• _Exercise input_:
________________

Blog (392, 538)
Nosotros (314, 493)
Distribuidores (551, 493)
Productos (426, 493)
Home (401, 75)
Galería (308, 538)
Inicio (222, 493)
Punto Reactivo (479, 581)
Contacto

________________

• _Task statement_: Convert the data above into a numbered list, omitting any blank lines.

• _Solved exercise_:
1. Blog (392, 538)
2. Nosotros (314, 493)
3. Distribuidores (551, 493)
4. Productos (426, 493)
5. Home (401, 75)
6. Galería (308, 538)
7. Inicio (222, 493)
8. Punto Reactivo (479, 581)
9. Contacto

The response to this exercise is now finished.